Prove the distribution of \(X\) belongs to the exponential family and explain why \(\overline X\) is a sufficient and complete statistics.
Deduce from question 4 a new estimator \(\hat \theta_2\) of \(\theta\) from the Moments method.
Unfortunately, the bias and variance of \(\hat \theta_2\) are very difficult to compute. Consider instead \(\hat \theta_3=2\frac{1-\frac{1}{n}}{1-\frac{1}{n}+\overline X}=2\frac{n-1}{n-1+n\overline X}\). Prove \(\hat \theta_3\) is an unbiased estimator of \(\theta\). Hint: \(\forall k\in\mathbb{N},\, \mathbb{P}(X_1+\dots+X_n =k)=\frac{(n-1+k)!}{k!(n-1)!}\left(1-\frac{\theta}{2}\right)^k\left(\frac{\theta}{2}\right)^n,\) and \(\mathbb{E}[\hat \theta_3]=\sum_{k=0}^\infty 2 \frac{n-1}{n-1+k}\mathbb{P}(X_1+\dots+X_n =k)\).
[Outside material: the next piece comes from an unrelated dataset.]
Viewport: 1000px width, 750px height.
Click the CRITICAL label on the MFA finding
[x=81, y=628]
Explain why there is no need to compute the variance of \(\hat \theta_3\) to prove \(\hat \theta_3\) is the best unbiased estimator of \(\theta\). Hint: use questions 7 and 9.
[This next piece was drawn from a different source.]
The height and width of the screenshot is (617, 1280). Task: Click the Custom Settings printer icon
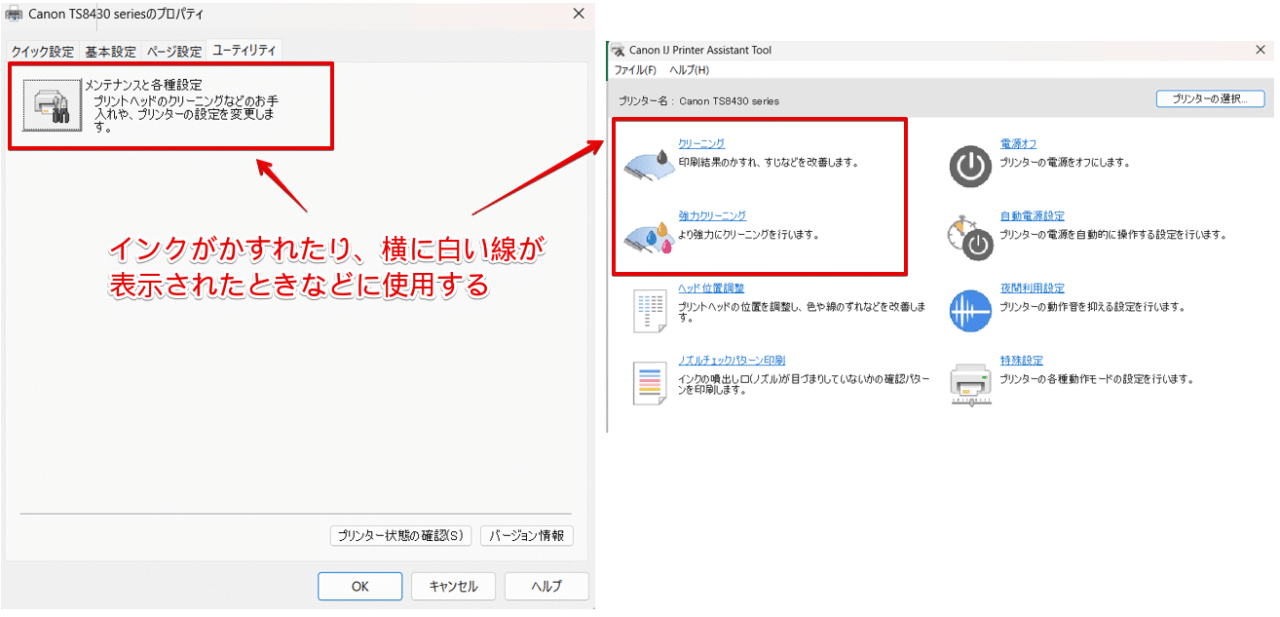[970, 384]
Compute the value of the three estimators \(\hat \theta_1\), \(\hat \theta_2\),and \(\hat \theta_3\).
This exercise is devoted to the study of the Marathon dataset. For this, you have a Marathon.RData file containing the data.
What is the nature of the data? What is the sample size? Discuss in a few lines the interest of a non-parametric approach at this stage of the study.
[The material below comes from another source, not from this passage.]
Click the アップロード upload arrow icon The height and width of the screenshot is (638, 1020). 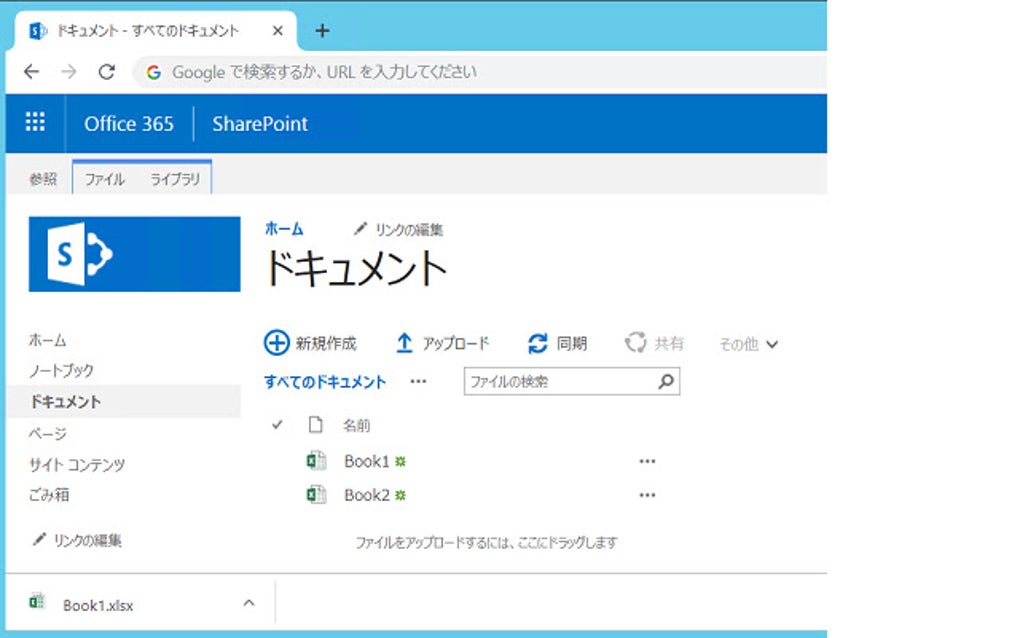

Give the expression of the kernel estimator of the density. Demonstrate that if the kernel K is a density, then this is also true for the estimator.
Estimate the density of the variable Time using an Epanechnikov kernel and a smoothing parameter of 0.5,5, 50 and the one chosen by cross-validation. Comment on the results obtained.
Give an estimate of the 3 main modes. Can you make a guess about the affiliations of the 3 groups of athletes thus revealed.
Give an estimate of the 2 minima m1 and m2 between the modes obtained in question (4). Use them to define 3 clusters and compare them to the affilation (variable Type). Hint: You can use the following commands
cluster=rep(1,length(Time))
cluster[(m1>=Time) & (Time<m2)]=2
cluster[(Time>=m2)]=3
table(cluster,Type)
Give the definition of the Bayes classifier. Can we use it directly here? Why? How can you obtain a classification method from kernel estimators?
Use the variables Type and Time and the function Classif_NP seen in class to perform a supervised classification of the runners’ times (according to their affiliation). Comment on the results obtained (confusion matrix, error rate).
Here are the times obtained by 7 new competitors: 131.682, 171.873, 153.045, 188.223, 170.289, 154.824, 217.248. Estimate their probable affiliation. Are you confident about these estimated affiliations?